7 - En apparence, la Paix peut donner une impression de fadeur et de manque de vigueur. En fait, elle peut tout vaincre. Elle surpasse tout en ténacité et en courage, et c'est de ces qualités que dépend la réussite. Même si le mont Mérou [L'Axe- du monde selon la Tradition] devait basculer, l'incident (!) provoquerait tout au plus un léger sourire chez l'homme en Paix, s'il ne le laisse pas complètement impassible... Cet état est précieux pour les questions regardant aussi bien le monde que l'esprit. Le véritable bonheur dans le monde est le sien aussi, et ce bonheur jaillit après la fin d'un esclavage. La Paix apporte du bien à chacun, de toutes façons.
8 - Les adversaires de la Paix sont nombreux. Ils sont là pour éprouver l'homme. Lorsque nous y sommes confrontés, nous devons rester vigilants, et veiller a ce que la fleur fragile du mental soit épargnée par leurs ombres. Si la fleur du mental est abîmée, elle perdra son parfum , sa fraîcheur et sa couleur. Elle deviendra alors inutile, imprésentable aux autres, et à Dieu. Sache -que ton mental est plus fragile encore qu'une fleur. C'est à l'aide de cette fleur que tes devoirs envers toi-même, les autres et Dieu s'accomplissent. Elle doit donc préserver sa fraîcheur toujours et en tous lieux. Toute bénédiction du mental est l'oeuvre de la Paix.
9 - N'aie de cesse d'adorer le Dieu de ton Soi avec la fleur de ton mental. Laisse les aspects capricieux de ton mental témoigner de cette adoration. Progressivement, ils apprendront à quitter leurs jeux infantiles et voudront connaître le même enchantement que toi. À force d'observer la Paix qui est en toi, ils abandonneront leurs caprices. Toi, tu n'as qu'à continuer patiemment l'adoration. Ne te laisse donc pas détourner par ces caprices du mental ; au contraire, ce sont eux qui seront finalement pacifiés par la Paix qui est en toi. Tout doit être en Paix.
10 - Un dernier mot : l'essence des Védas est la Paix.

V. ACTION


1 -Toute action appartient à Dieu. Son Oeuvre a inscrit chaque chose dans ses fonctions individuelles. C'est par Lui que les êtres, animés ou inanimés, jouent leur rôle. Toutes les actions Lui appartiennent.

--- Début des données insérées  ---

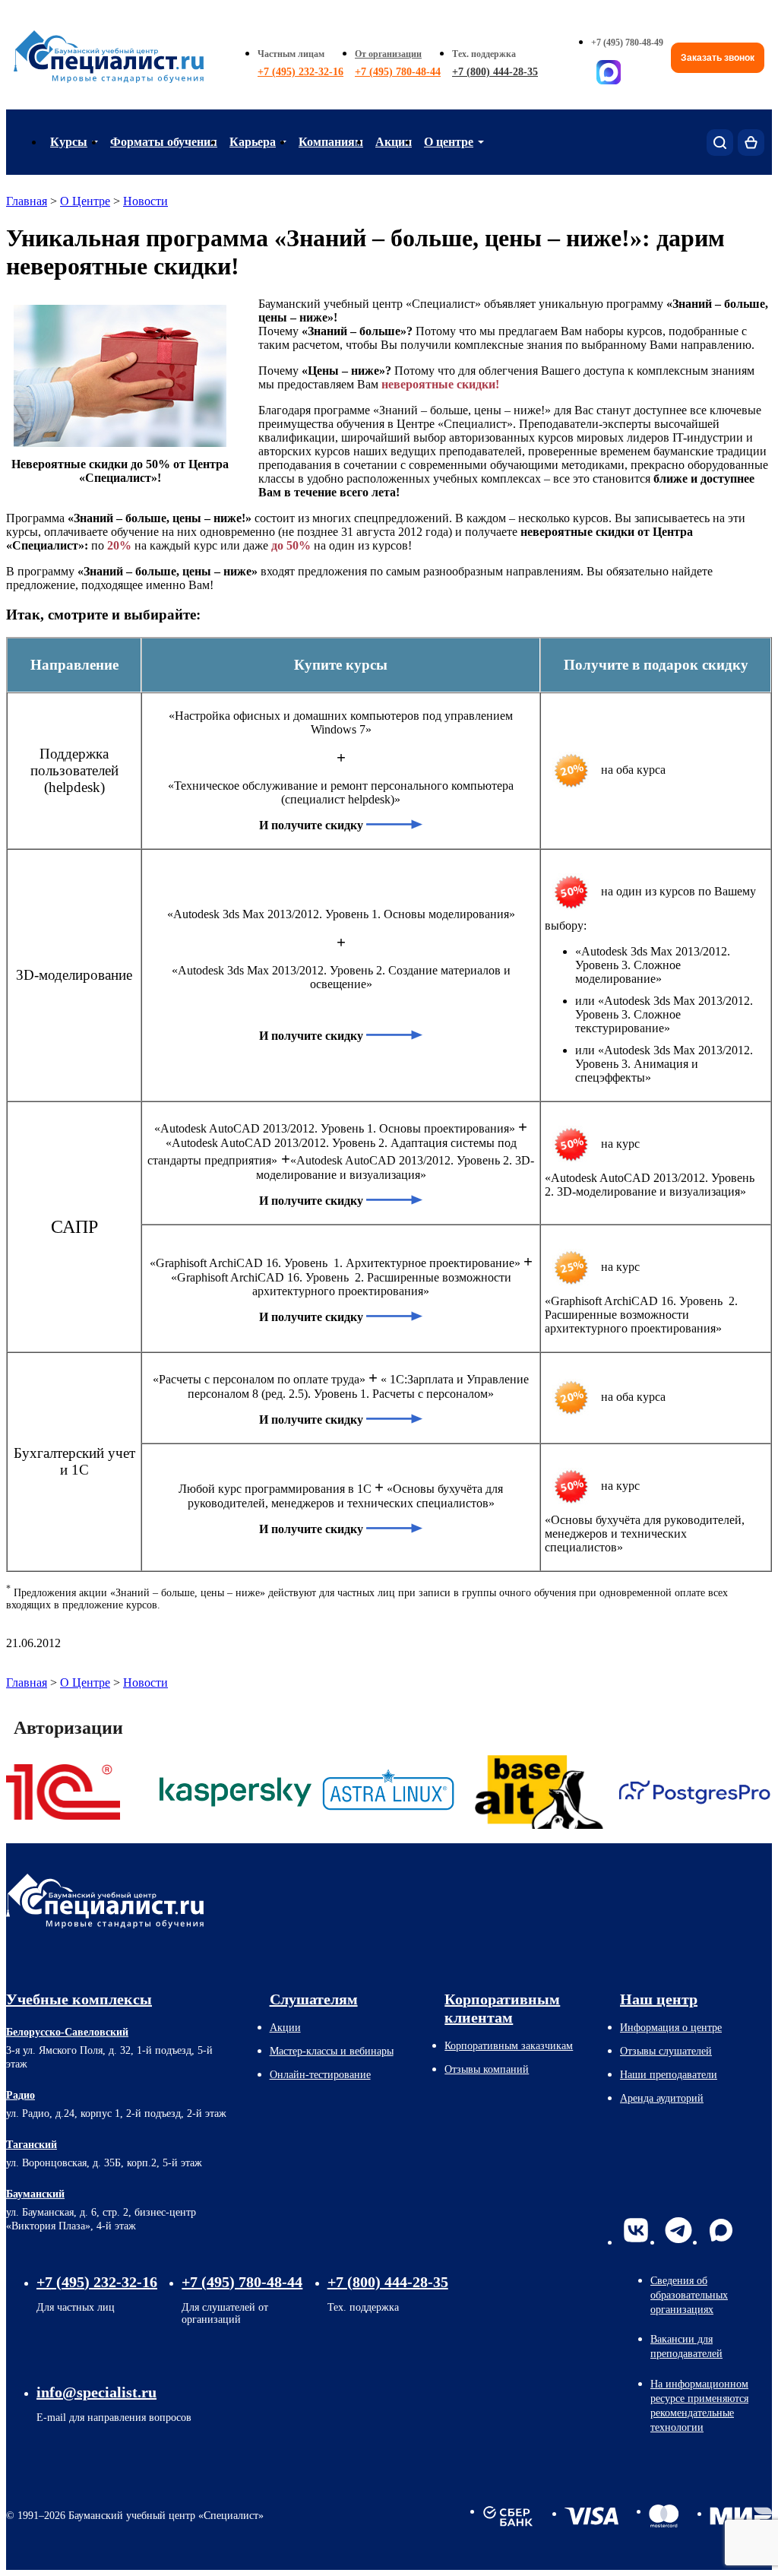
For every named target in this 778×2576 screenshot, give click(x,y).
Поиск (720, 142)
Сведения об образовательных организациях (689, 2295)
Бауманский (35, 2194)
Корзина (751, 142)
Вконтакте (636, 2230)
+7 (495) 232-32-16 (300, 72)
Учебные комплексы (79, 1999)
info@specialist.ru (96, 2392)
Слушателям (314, 1999)
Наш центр (658, 1999)
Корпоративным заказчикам (508, 2046)
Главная (26, 201)
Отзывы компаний (486, 2069)
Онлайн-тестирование (320, 2074)
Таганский (31, 2144)
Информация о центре (671, 2027)
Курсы (68, 141)
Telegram (678, 2230)
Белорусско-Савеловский (67, 2032)
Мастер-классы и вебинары (332, 2051)
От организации (388, 54)
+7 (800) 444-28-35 (495, 72)
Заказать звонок (717, 57)
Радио (20, 2095)
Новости (145, 201)
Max (721, 2230)
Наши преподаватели (668, 2074)
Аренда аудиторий (662, 2098)
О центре (448, 141)
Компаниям (331, 141)
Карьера (252, 141)
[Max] (608, 72)
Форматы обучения (163, 141)
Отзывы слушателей (666, 2051)
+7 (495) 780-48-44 (398, 72)
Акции (393, 141)
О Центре (85, 201)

2 - Chaque être fait ce qui lui correspond. Qu'est-ce que Dieu a à voir avec cela ? Nous nous intéresserons aux objets inanimés un peu plus tard.

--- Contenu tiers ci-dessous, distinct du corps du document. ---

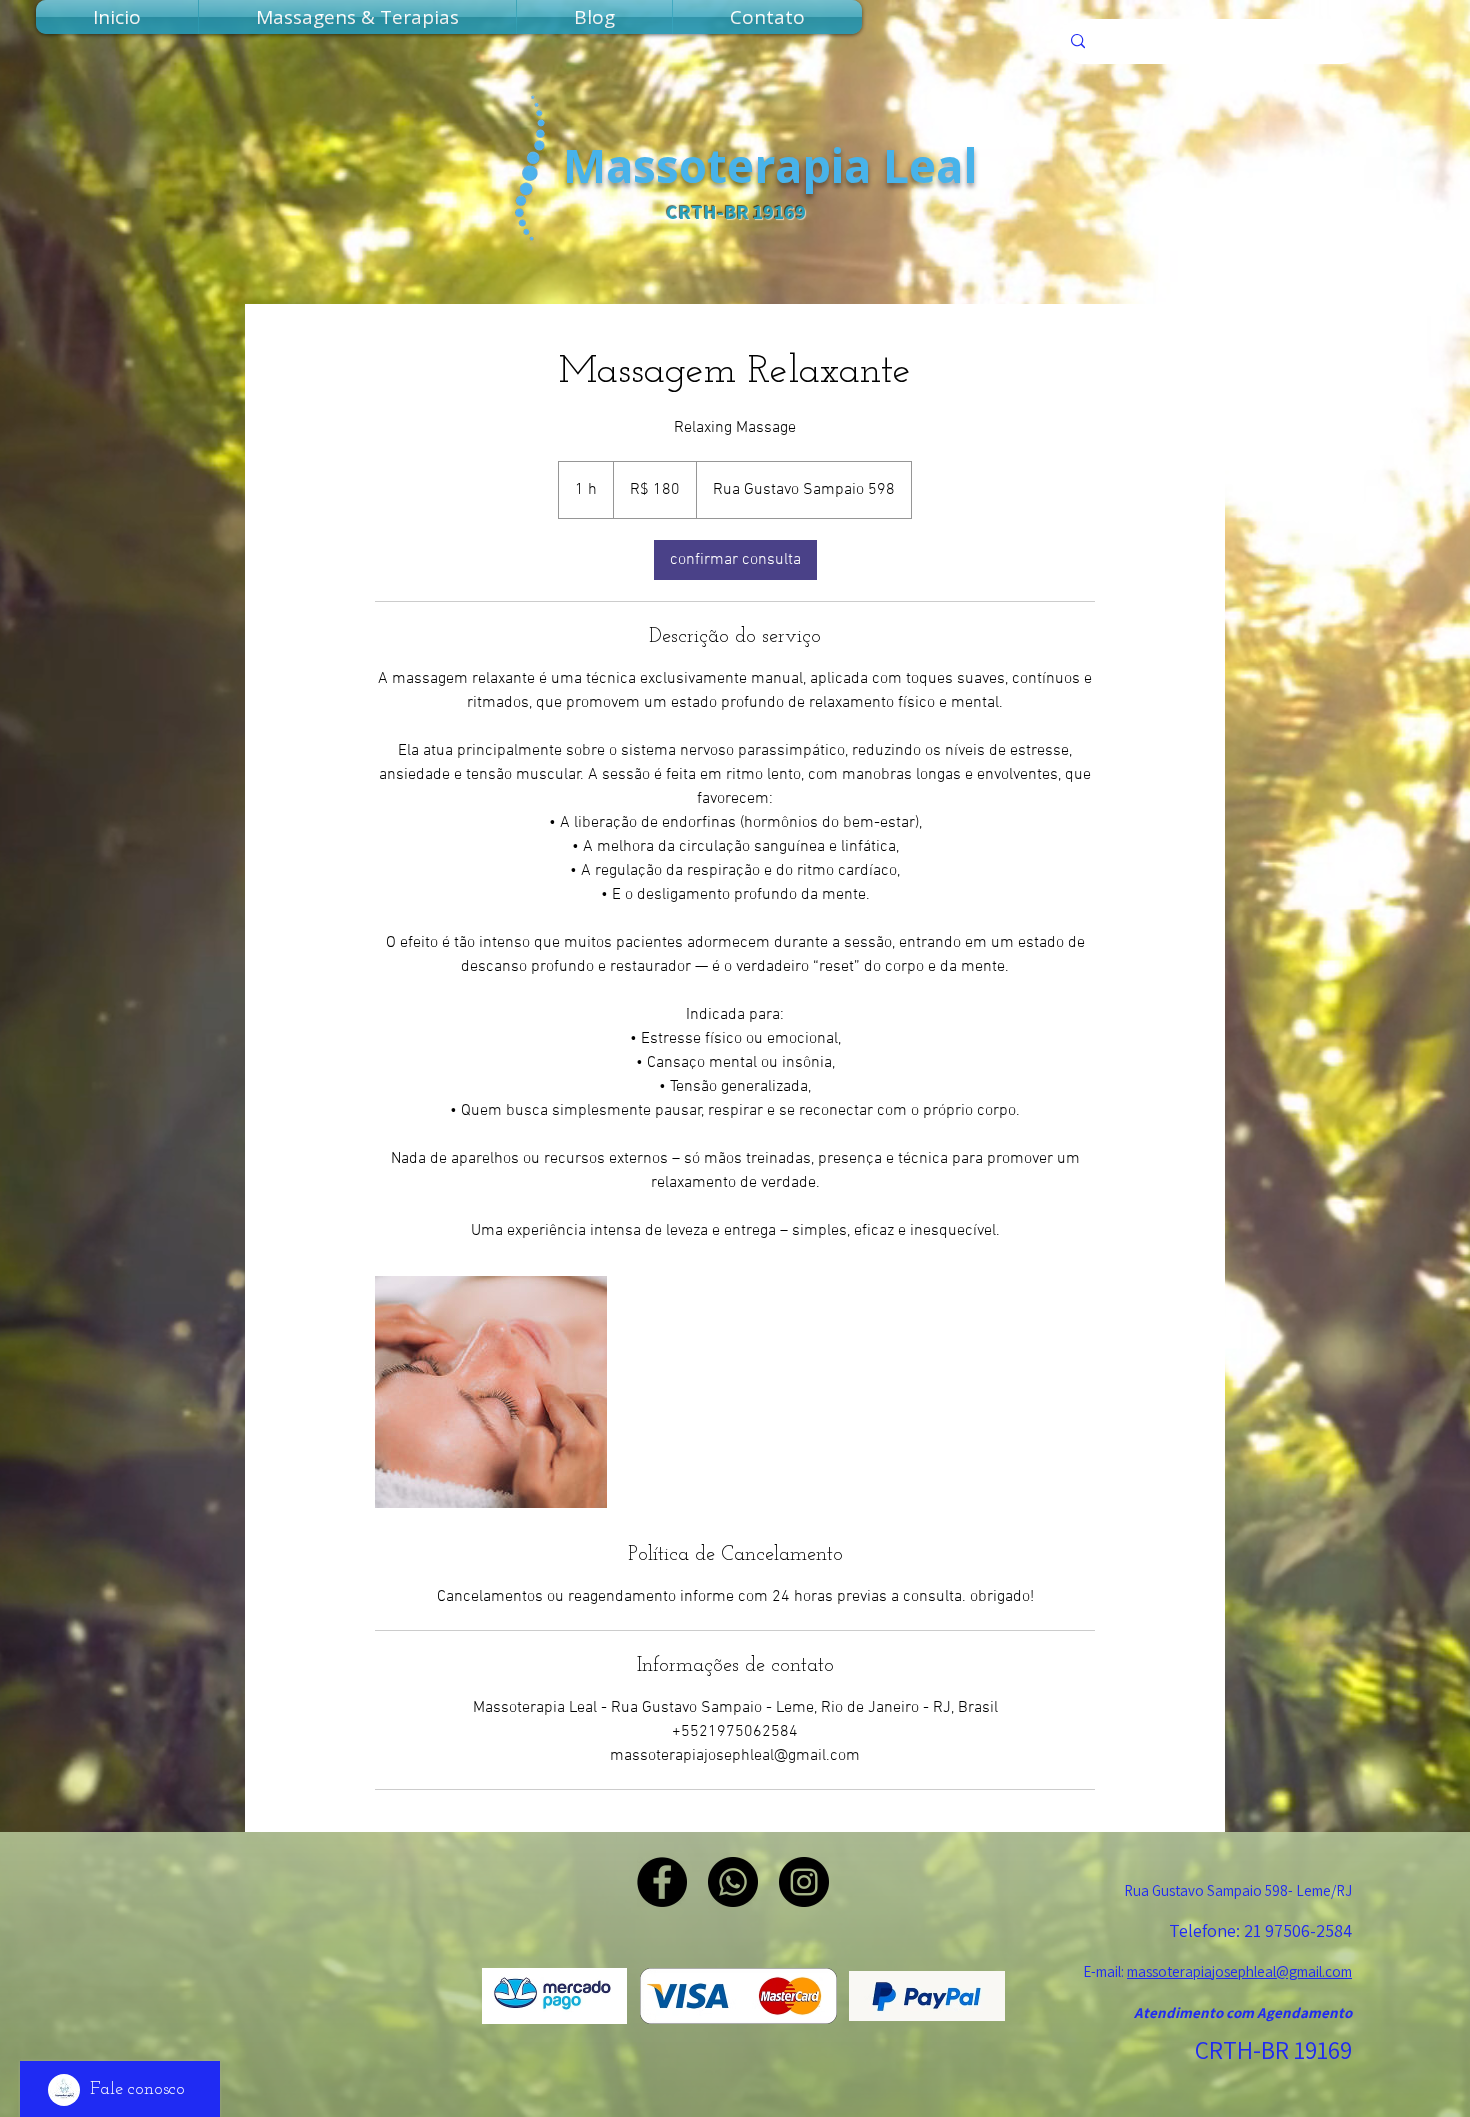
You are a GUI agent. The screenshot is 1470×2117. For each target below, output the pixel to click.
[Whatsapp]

Nous sommes des êtres sensibles; voyons d'abord qui est l'auteur de nos actions. Tout le monde souhaite améliorer son état, et y travaille. Mais les résultats diffèrent, bien que le but et le travail soient identiques. Pourquoi cette différence dans les résultats ? Ici Dieu nous fait comprendre qu'Il est l'auteur de l'action. Autrement, tous les résultats devraient être identiques. Les différences de condition n'expliquent rien : peut-il exister quelqu'un ne souhaitant pas améliorer sa situation ? Quelle que soit son intention envers les autres, chaque individu est certainement honnête dans son intention envers lui-même (ex: pour améliorer sa situation). Cela n'empêche pas qu'il y ait des différences de condition de l'un à l'autre: Toutes les actions sont l'oeuvre de Dieu.


3 - Tous les êtres ont la même intention ; cependant, leurs efforts varient de l'un à l'autre, ainsi que leurs états. Ayant dit cela, une question se pose : qu'est-ce que l'effort ? N'est-ce pas simplement un concept mental ? Tous ces concepts ont la même origine, a savoir, cette intention commune a tous (d'améliorer sa situation) -, alors pourquoi ce concept mental de l'effort à accomplir diffère-t-il d'un individu à l'autre ? Ici aussi, Dieu nous enseigne que toutes les actions Lui appartiennent.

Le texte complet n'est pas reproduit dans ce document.